I’m writing this on a Monday because I have no idea whether my kids will be at school or home tomorrow. This kind of uncertainty and indecision could be my undoing, would be, if I weren’t held by something bigger than myself.
It’s like this: we’re standing at the edge of a cliff and we don’t know what awaits us on the other side. We don’t even know what is waiting for us one foot/metre ahead, visual schedules be damned, because we have never done or been through anything like it before. And despite all the posturing on social media, the judgments over how other people are handling quarantine or whether they’re socially distancing enough, the ad nauseam articles posted to make it look as though we have our finger on the pulse of Pandemic 101, none of us have the vaguest grasp of the situation. None of us have any control. Whether we have the virus or not. Whether we have a backlog of toilet paper or not. Whether we wash our hands or not. (Please do, you nasty freak.)
Maybe, in a way, I’ll fare better than some (hahaha nope) because I had to come to terms long ago with the fact that I’m not in control. It was revealed to me in grad school, in relationships, in New York City, on examination tables, in preterm labour, in diagnoses. They say that people make plans and God laughs. Well so do I. But I keep making them anyway, because this is how I stay sane. Even as I know that these plans could be broken at any moment.
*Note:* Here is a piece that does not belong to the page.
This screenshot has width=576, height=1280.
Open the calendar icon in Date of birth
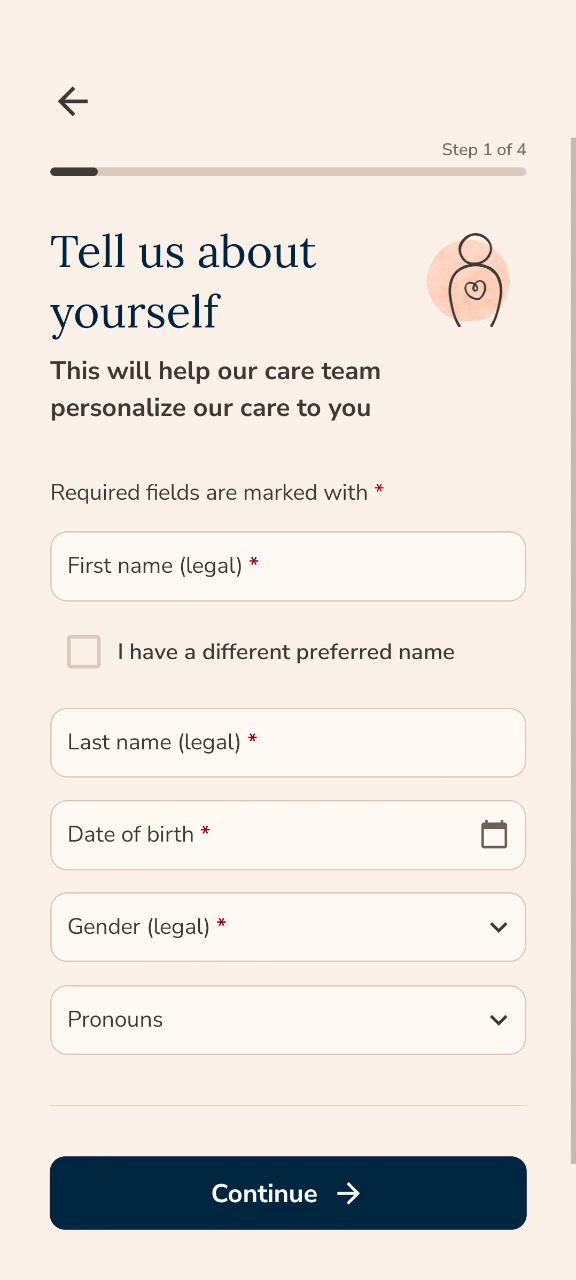494,834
Now all we have are broken plans and cleared calendars. There are no illusions to create to distract from the fact that we can’t manipulate this outcome or direct a conclusion. We are utterly helpless.
If you are like me and that statement makes you short of breath in a way that leads you to ask for a COVID-19 test, then consider there’s also this: the possibility that even though much of what is going on is clearly fucked, there are other things that are, strangely, maybe more like they should be than they ever have been before. You know all those assholes who used the hashtag #timeslowdown on the reg in their social media captions? Well, they got their wish. Time has a way of grinding nearly to a halt when all the days are the same, bleeding together so that there’s no such thing as a “weekend” anymore. But up until now, my kids’ kindergarten and third grade years were flying by as they always do. Now I feel like I’m watching them grow live, in real time, rather than in retrospect: their hair is getting longer (and will not be cut anytime soon), their limbs as well, and I’m around for all of it, not just at the end of a school day when somehow they’ve gotten older in six hours without my witnessing it.
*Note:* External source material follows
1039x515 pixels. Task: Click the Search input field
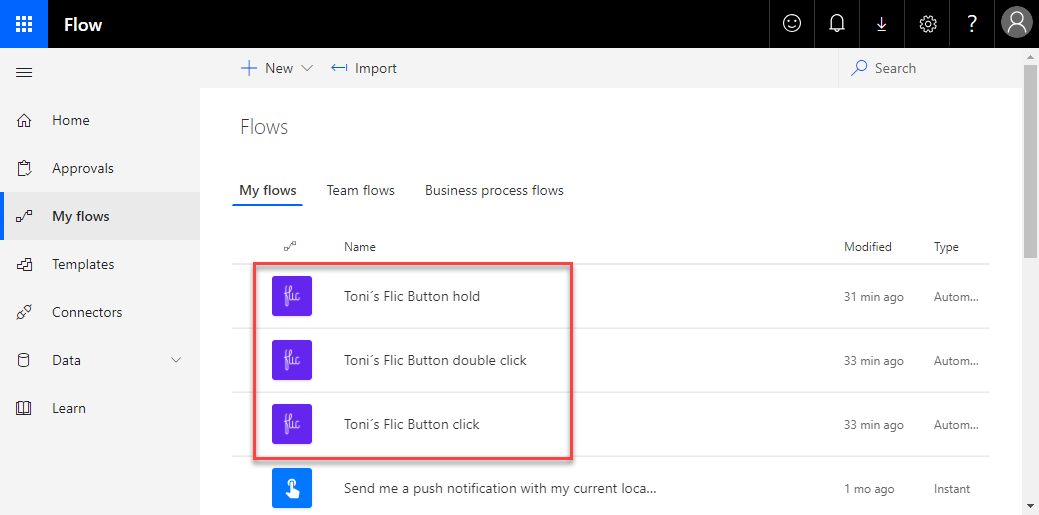930,68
There’s the invitation we received to spend Sunday morning “watching” church at our pastor’s house while the kids played Hide and Seek, and what The Husband said afterward: “I think that’s actually what church is supposed to be like?”
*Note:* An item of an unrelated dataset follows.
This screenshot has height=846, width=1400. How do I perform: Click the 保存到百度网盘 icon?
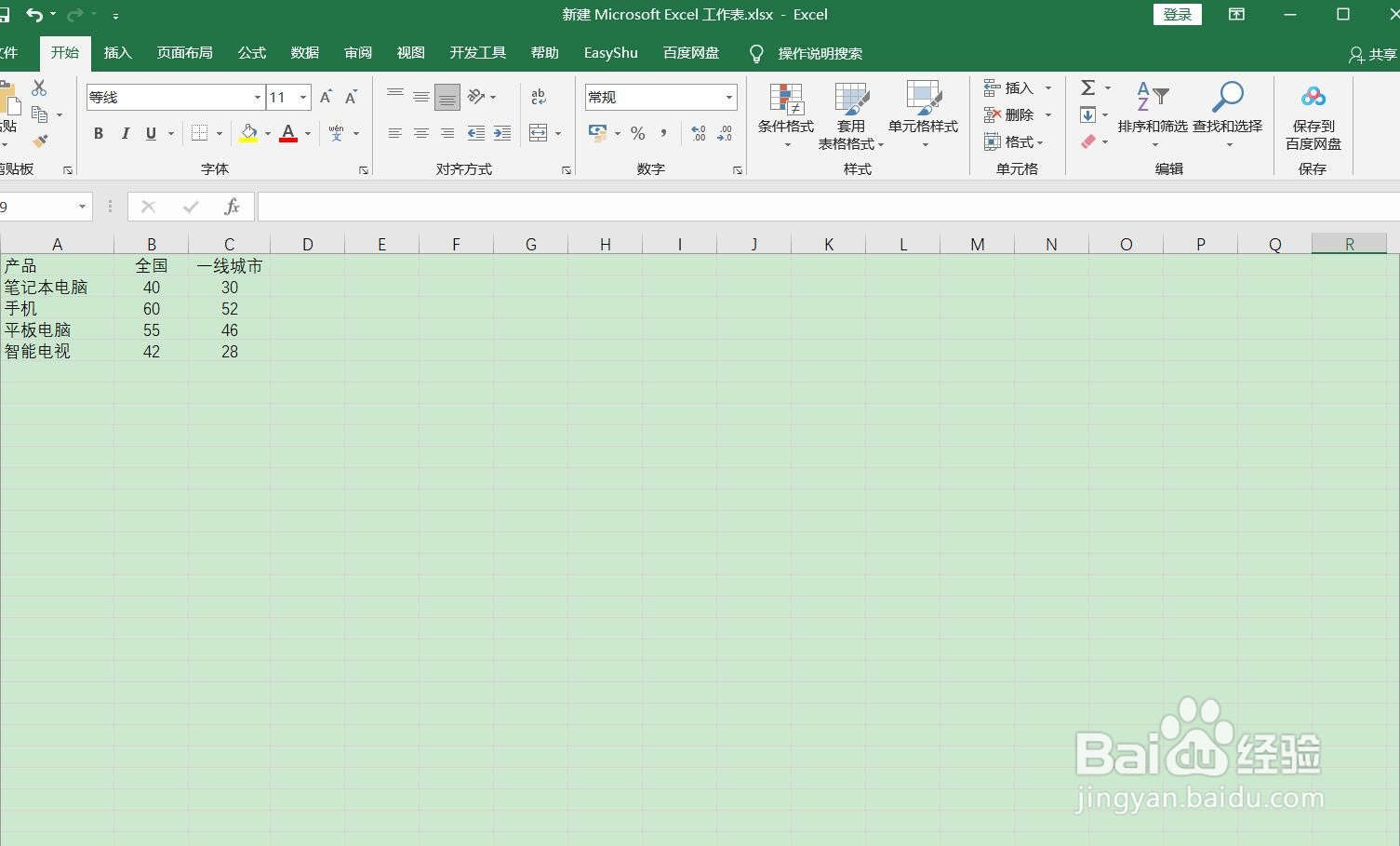tap(1313, 97)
There’s the morning I just spent researching websites and activities for teaching kids at home, because I am nothing if not great at generating ideas (and shit at executing them, #prayforme), and imagining both the toll it will all take on my mental health and the moments we’ll create that they’ll remember forever (hopefully not capped off by mommy riding in the back of a padded truck off to her new home).
There’s the new dance that TH and I do around and with each other now that he’s working from home, the one that both builds my anxiety and chips away at it: cups left out, guttural sighs released, resentments stockpiled; impromptu conversations, watching Netflix together again for the first time since the kids were born, sitting outside talking about whether we can afford to buy anything other than a cardboard box to live in here.
There are the conversations with the kids that I never could have imagined having when they were babies, talks about pandemics and instability (“Is the world descending into chaos?” The Kid asked me on the way to school this morning, and I laughed and crapped my pants a bit), markers of their growing awareness and our tell-the-truth policy with them (about everything but Santa Claus).
We have been robbed, for now, of a clear vision for the future. We’ve been robbed of every moment except the present one. And maybe that’s how it should be? Maybe that’s a gift that’s been given to us (along with all the gifs, har har) that will help me to be here, now. That will help me not to interpret every moment, but inhabit each of them.
I’ve been meaning to do that anyway.